25/02/2021
A training tip from our sponsor Vantage Point Endurance. Hopefully you got the rest you needed after your race!!
Importance of Racing to the Endurance Athlete
The importance of racing? What??? Since when does a coach say that racing is important? Well here’s the reason why.... racing forces athletes to do something they won’t do on their own, REST! Why? Because when you are in a training block, you have to rest and after a race you’re tired and your body doesn’t give you any other option. I’m not talking about virtual marathons, Ironman’s or any other “fake race”. In fact, these are more the culprit due to them happening with such frequency, lack of preparation and again.... lack of proper recovery after the “race”.
To say the last 12 months have been a s&%t show would be the understatement of the century. Races have been cancelled anywhere from 3 months to 3 days before race day. With every cancellation came the desire to find another race, and another.... and another. Each time knowing deep down the race would likely cancel and each time gearing up for the next race that would also get cancelled. Worse, is the lack of giving our bodies the rest that comes after the race because the race never happened. Your body doesn’t just need rest from the race, it needs it from the grueling training block you just went through. The race is just the exclamation point on the training block..... validation of how well you trained.
Unfortunately, with each frustrating cancellation athletes dropped their coaches and decided to go at it alone. This led to non~stop zwift races, weekly virtual IM’s, weeks without a rest day and most days 2 workouts per day. Nothing was managed. Every workout was full steam. With everyone working from home, meeting with our friends for a run or a zoom zwift ride was our only social interaction. It wouldn’t take long for bodies to break down and injuries to take over. Most would fight through because of fear of losing fitness, only for the injuries to make it impossible to go on.
This isn’t the story of one athlete. This is the story of athletes from every known endurance sport. If covid wasn’t enough to hurt us, now we’re hurting ourselves. I’ve seen more sub-elite athletes getting injured the past few months than I have the past 5 years combined. If there’s one thing elite athletes know can destroy their hopes and dreams, it’s the absolute inability to train, and the only way they continue their training is through proper rest and recovery. Age group athletes just aren’t doing this the way they should. Now this isn’t blaming the victim.... this is addressing an epidemic in our sport that can strike at a moments notice. No contact tracing or social distancing can prevent this one, it’s just your body saying ENOUGH!
If you are fighting injuries or haven’t been properly resting the past 12 months, what should you do? Well for one, get any injuries treated by a professional. Most minor injuries will heal with the normal therapies of ice, compression, foam rolling and rest. If it’s not going away, see a professional. There is nothing worse than a chronic injury.
If you just haven’t taken a break, well take one.
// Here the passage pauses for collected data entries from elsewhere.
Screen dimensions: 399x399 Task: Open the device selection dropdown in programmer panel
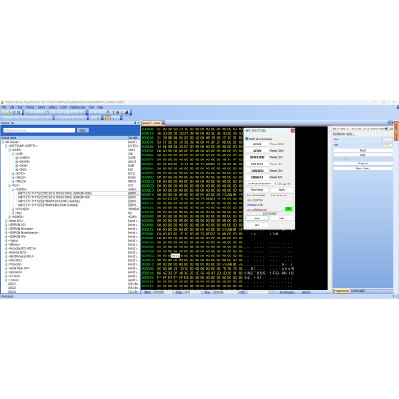point(386,128)
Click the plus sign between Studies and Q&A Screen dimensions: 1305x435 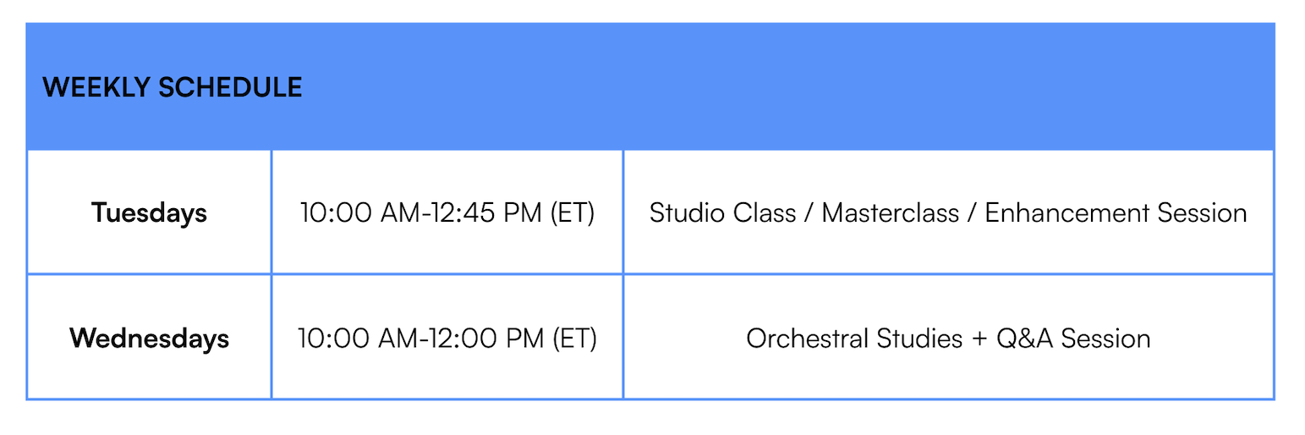(979, 339)
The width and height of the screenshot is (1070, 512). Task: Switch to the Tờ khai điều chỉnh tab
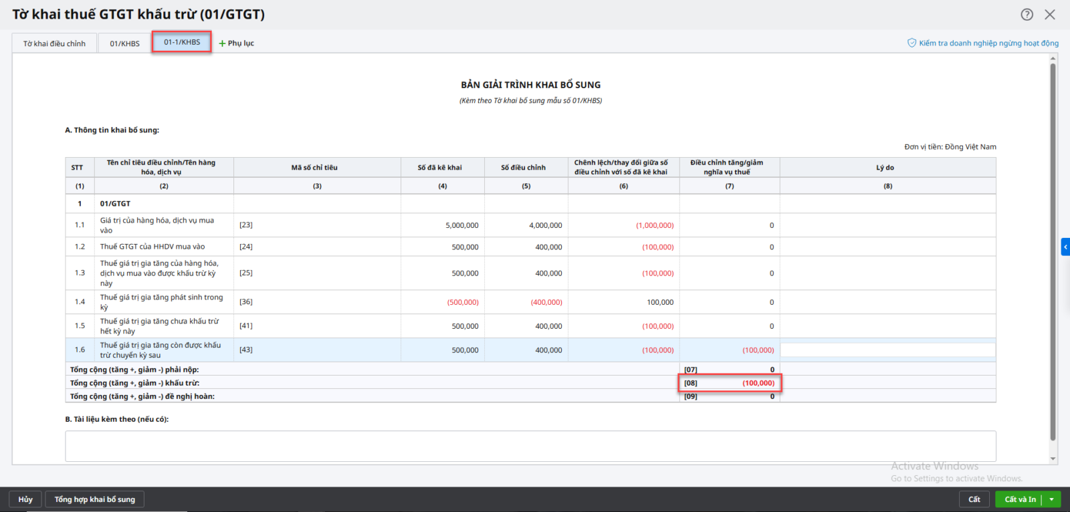(54, 43)
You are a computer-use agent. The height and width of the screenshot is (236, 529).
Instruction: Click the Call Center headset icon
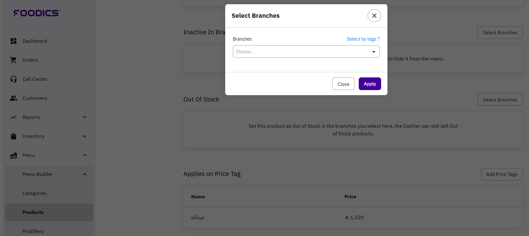[x=14, y=79]
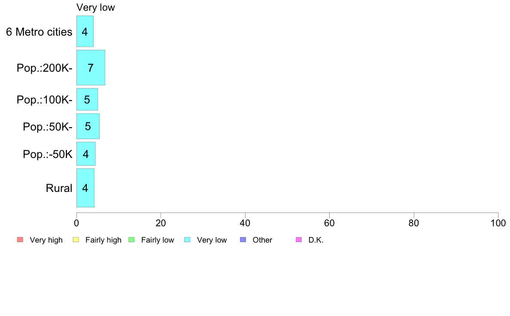Screen dimensions: 510x316
Task: Click the Fairly low green legend swatch
Action: coord(132,240)
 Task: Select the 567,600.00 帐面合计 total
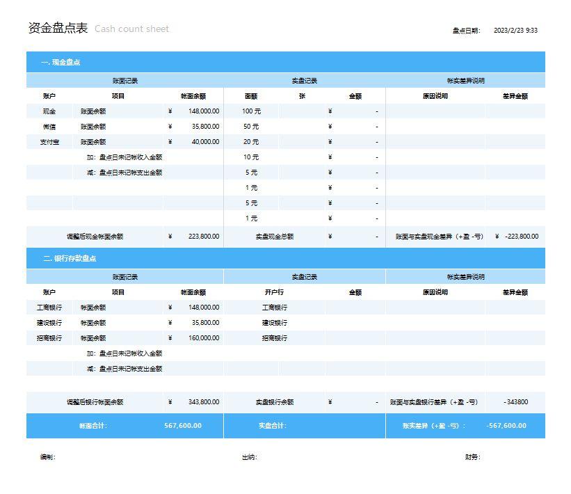tap(183, 426)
Signs that you are on the verge of training injuries are: higher heart rates than you are used to, more sore than normal, not getting good sleep, loss of appetite or over-eating, weight loss or gain with no change in diet, and an inability to hit target paces during workouts. If any of this is happening, it’s a sign you can be overtrained. OTS (Over-Training Syndrome) at it’s best will cause you to have soft tissue injuries like pulled muscles or tendonitis. At its worst, you could be looking at weeks to months of just not wanting to train anymore. If any of this is happening, take a week off, maybe more. Force yourself to get more sleep (don’t underestimate the power of a mid-day nap). Got a race coming up? Well getting some rest now is way more important than training a tired, injured body.
Adding rest into your workout plan, usually one day off per week and 1 week recovery after 3 weeks of training, will do wonders for your longevity in endurance sports. If you are currently self-coaching and have questions, there are many coaches out there that do consultations without forcing a training plan on you.
With any luck we will be getting back to normal sooner than later. The days of putting together a race schedule and sticking to it are sorely missed. Hopefully this tip will get you to the starting line of your next race as healthy and injury free as possible.